Ok, I finally got this thing to work, some what. The other half of team wide load.

 Sorry about the quality of the pics. used a disposeable camera and it worked better outside.

 Excuse the ghost giving you the finger. It was in several pics. I'll have to have a talk with him.


----------



## capsoda (Apr 11, 2006)

A few flasks, mostly Stoddard and Keene. Picked up a pair to bring south with me. The wife snatched them up and put them in her display cabnet. Wonner wha dot means.

 Again, excuse the ^*#@&! ghost.


----------



## capsoda (Apr 11, 2006)

Something a little different.


----------



## capsoda (Apr 11, 2006)

Bram, Downeastdigger, worked hard to get everything ready for the show. Grea vittles Bram.

 This is Bram wishing that jug was full.


----------



## capsoda (Apr 11, 2006)

This is Cliff, Ye Olde Prospector, Who was a lighthouse watchman. Meeting him was another first for me. When I shook his hand I knew I had truely done everything.


----------



## capsoda (Apr 11, 2006)

This is Jim Anderson, Tazmainiendigger, a great guy and all around cut-up. That smile is always there. I had a pic of his lovely wife Wendy but the kind folks ay Wally World gracously double exposed some of my pics.[] Great folks.


----------



## capsoda (Apr 11, 2006)

Ron, BearSwede, Johnson trying to get around a road block. A really great guy and his wife, Margret, is one of a kind too. You did good Ron. Her pic went the way of Wally World too.


----------



## capsoda (Apr 11, 2006)

This is Steve Gurly-Mosley better known as Caretaker Maine giving us one of his Patent Smiles. Jus joken, I caught him of guard.

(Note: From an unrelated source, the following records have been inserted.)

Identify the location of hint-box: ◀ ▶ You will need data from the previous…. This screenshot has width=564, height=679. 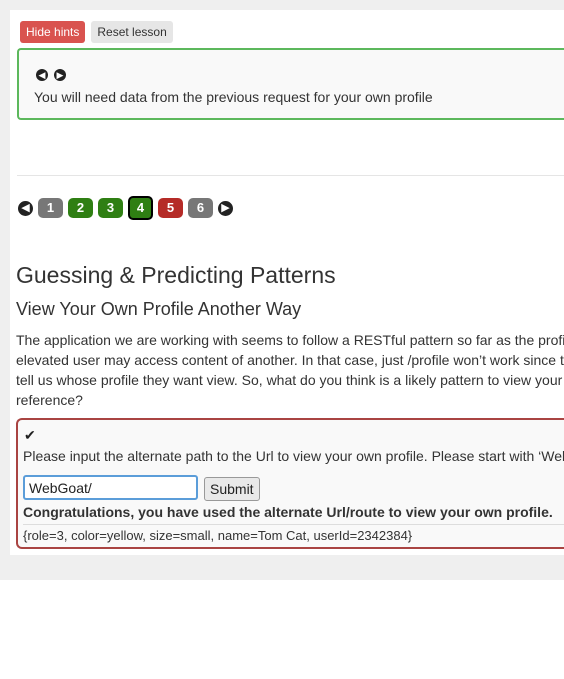
(290, 84).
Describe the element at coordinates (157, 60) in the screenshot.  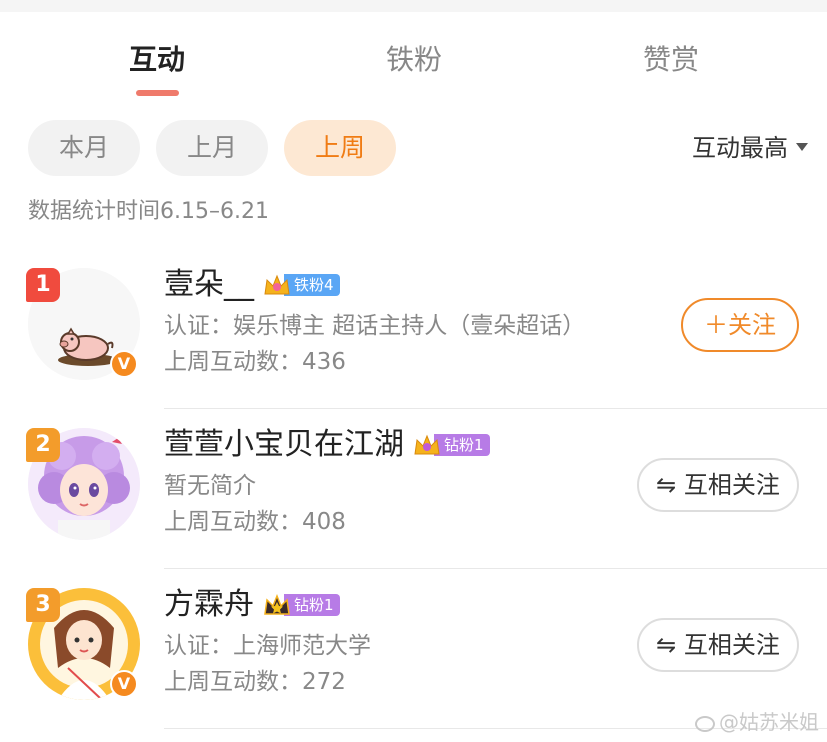
I see `tab-interaction: 互动` at that location.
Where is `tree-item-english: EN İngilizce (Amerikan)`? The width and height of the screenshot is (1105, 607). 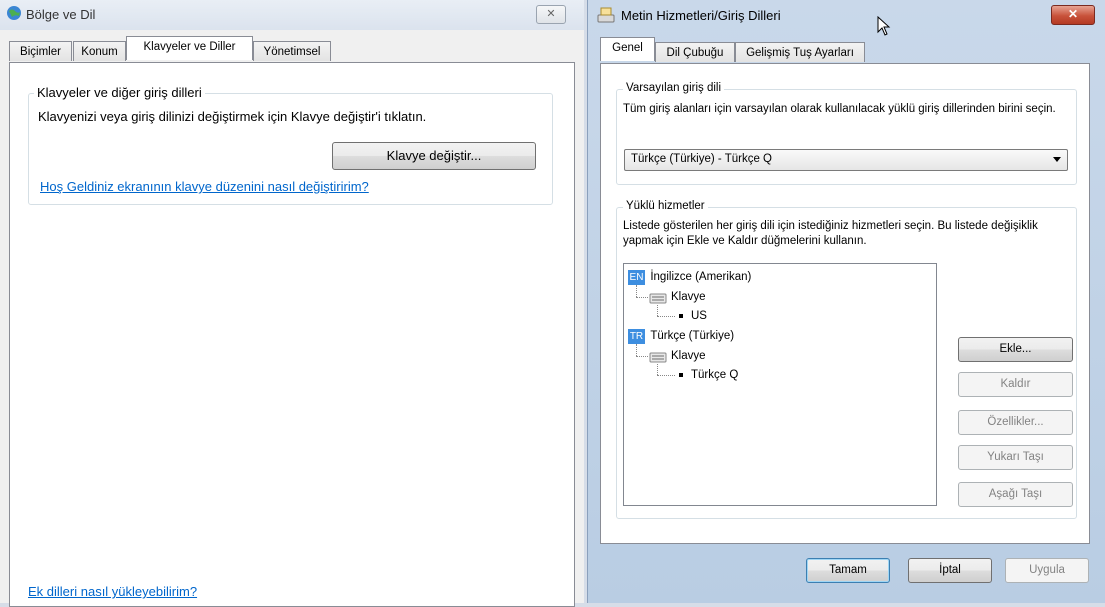
tree-item-english: EN İngilizce (Amerikan) is located at coordinates (690, 277).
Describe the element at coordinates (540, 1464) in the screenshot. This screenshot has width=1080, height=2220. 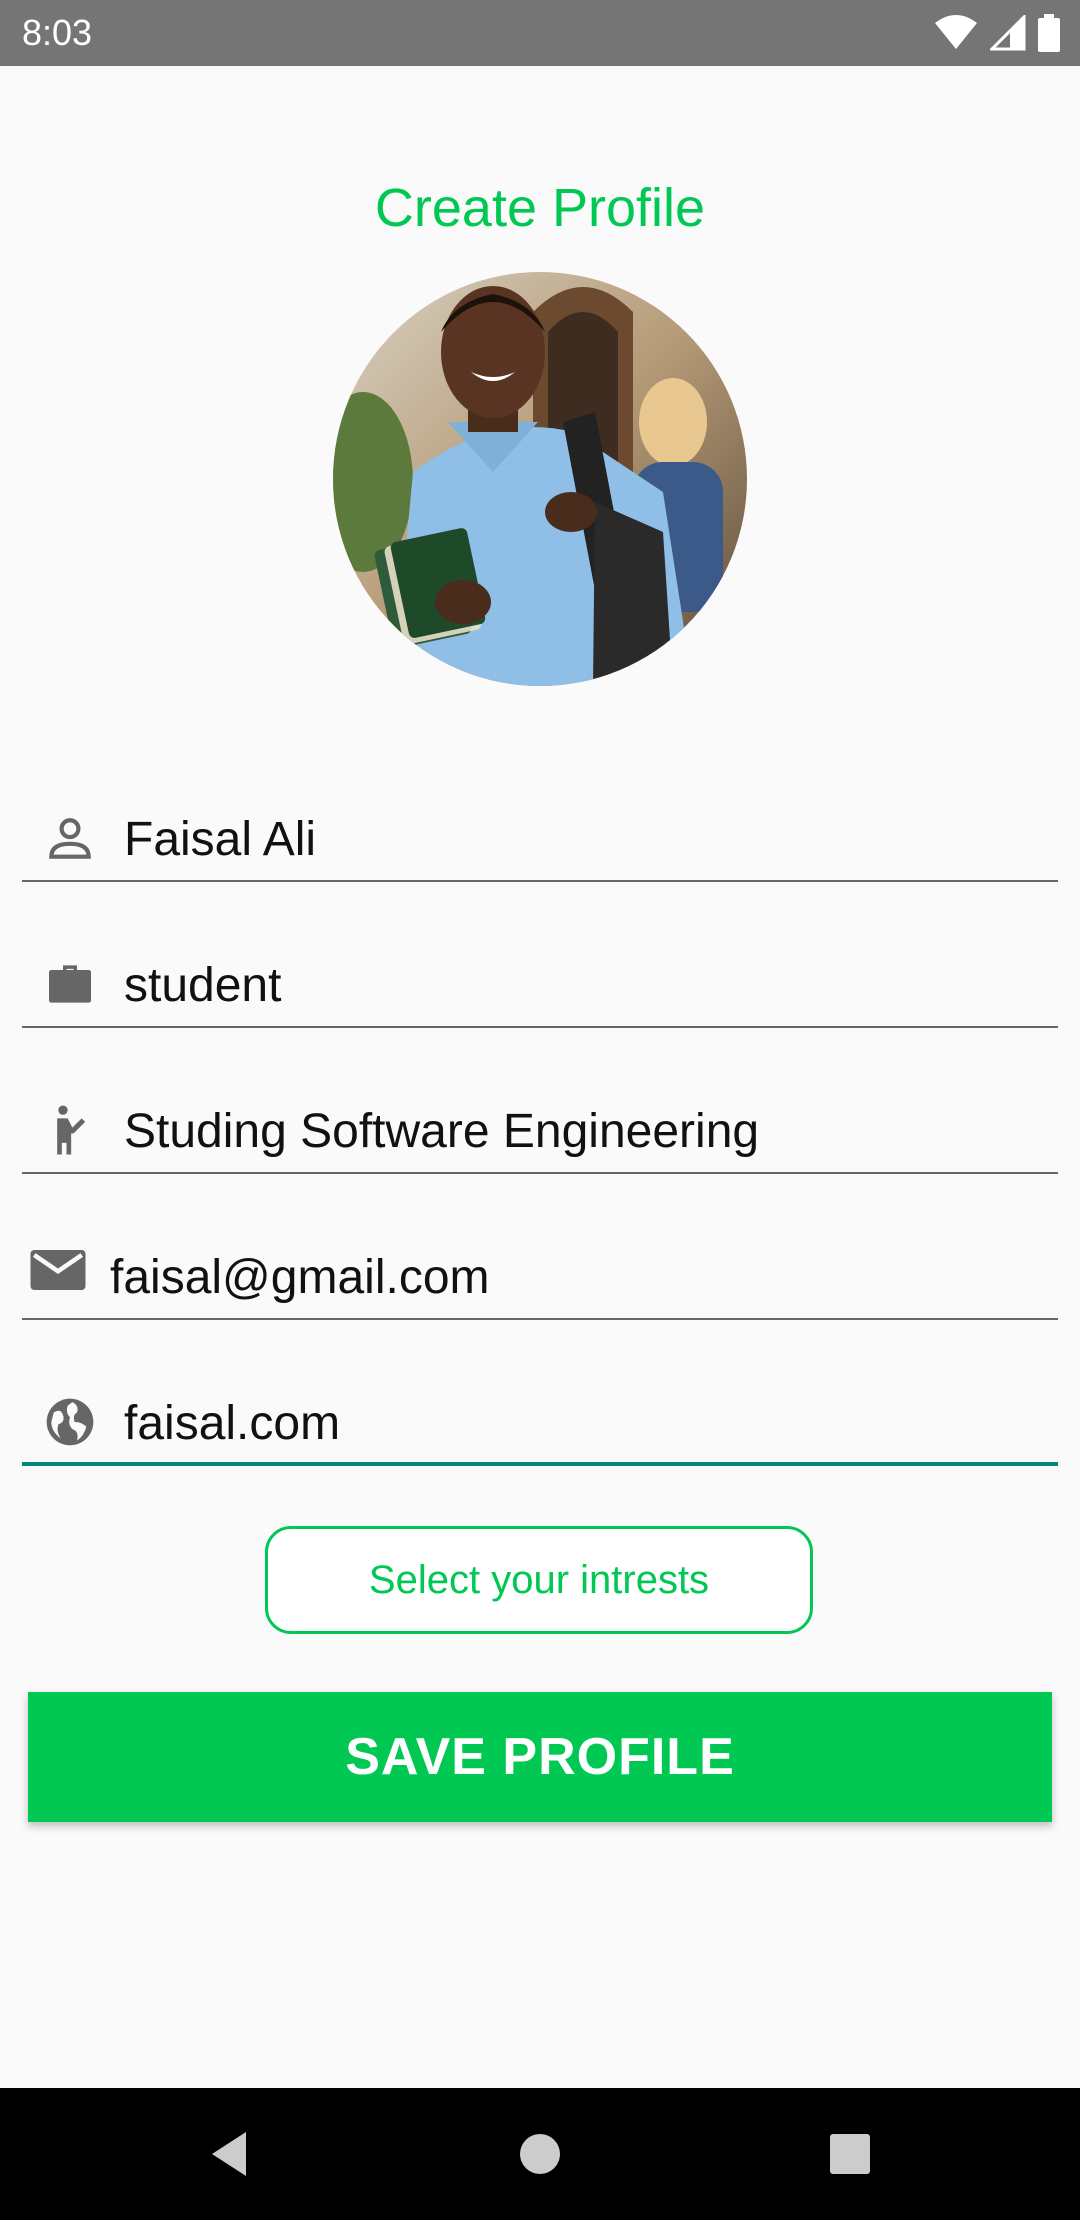
I see `website-underline` at that location.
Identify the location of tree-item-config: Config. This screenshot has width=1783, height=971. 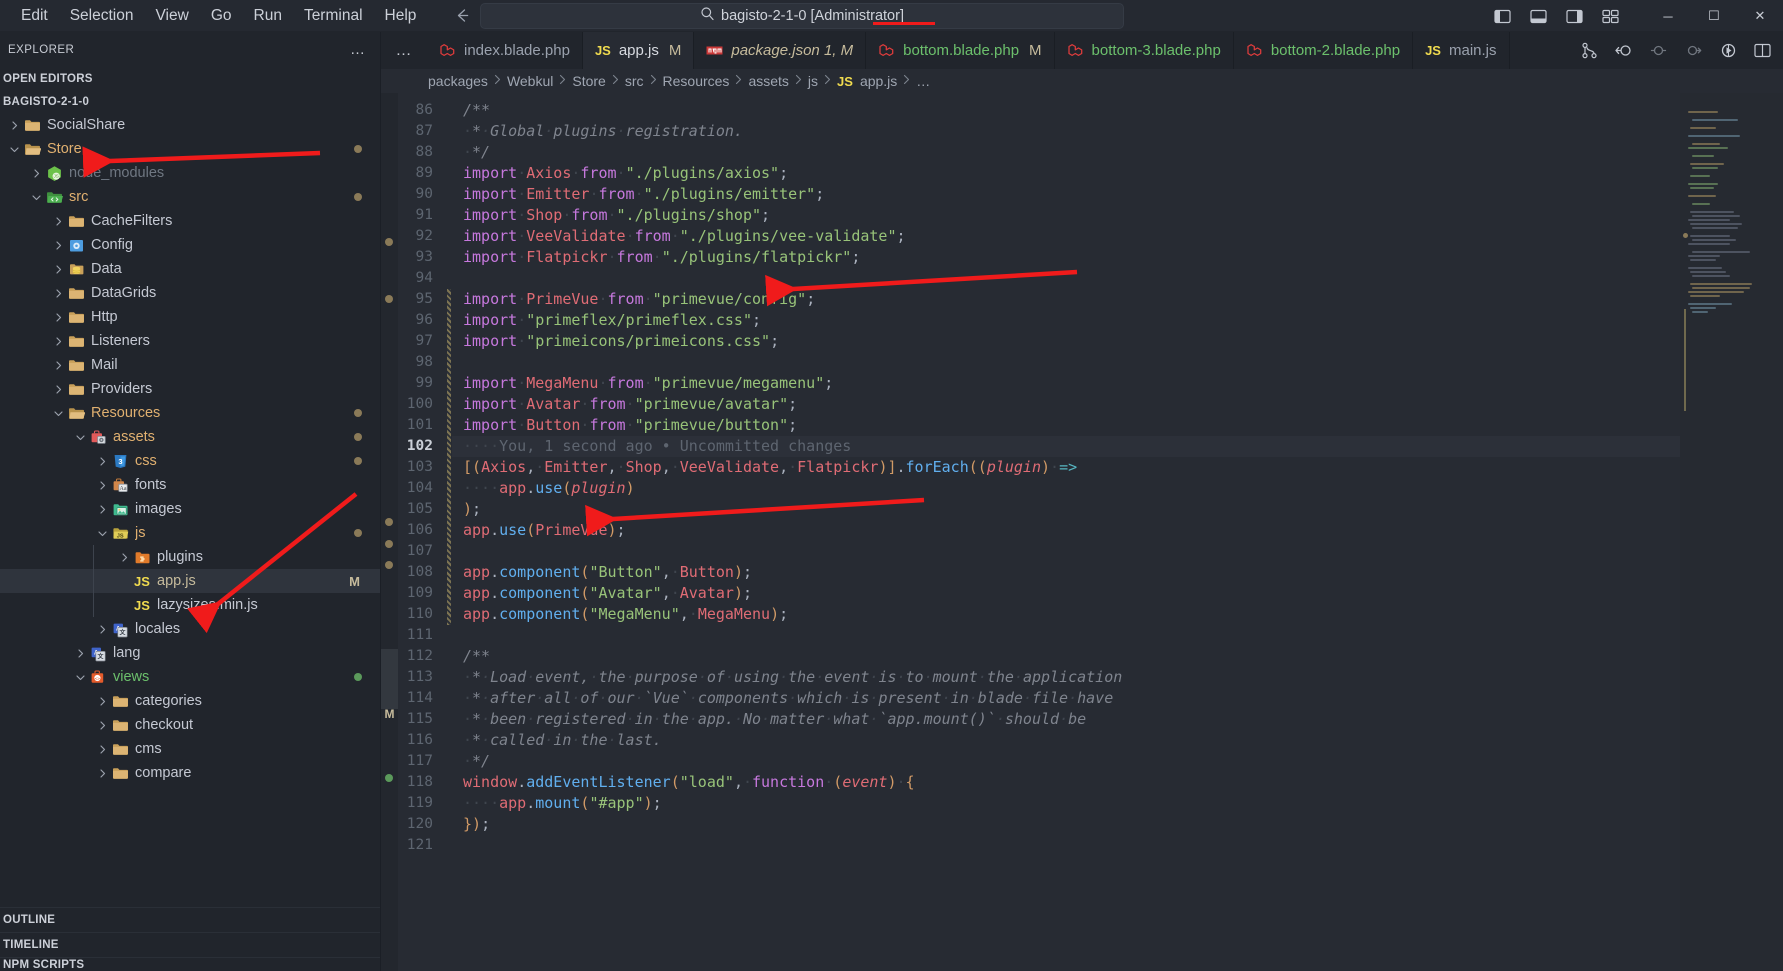
(190, 245).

Had some great bottle talk with Steve.


----------



## capsoda (Apr 11, 2006)

And the Boys. If you don't know who we are by now you never will. I'm standing next to Sam Fuller, Sam Maine Bottles, another real fine Mainer I meet up there. I didn't get to talk to Adam, Green Poison, much but he's a nice guy too. I also only got to meet Cliffs diggin buddy, Bottles 141, for a moment. Well maybe next year.
 Happy B-day


----------



## capsoda (Apr 11, 2006)

Oh yeah, there was one more. Ok Eric, Here it is.

 This fella here is Eric Kloss, Cowseatmaize. Got to talk with him for a few.

 Eric, My mom says you got that Old Blue Eyes, Frank Sinatra thing going on there.


----------



## capsoda (Apr 11, 2006)

That about does it for out visit to the New England Bottle Show. Great folks, great food and great bottles.

 Thanks to all for making this a memorable experance and a special thanks to my bud Wayne and his family for putting up with me.

 Geeeez, What a pair.[sm=lol.gif]


----------



## cowseatmaize (Apr 12, 2006)

Tell her thanks for me. I wish I had some of his wealth. I used to wish I had Nancy but now just the money, I'm happy with Mary.


----------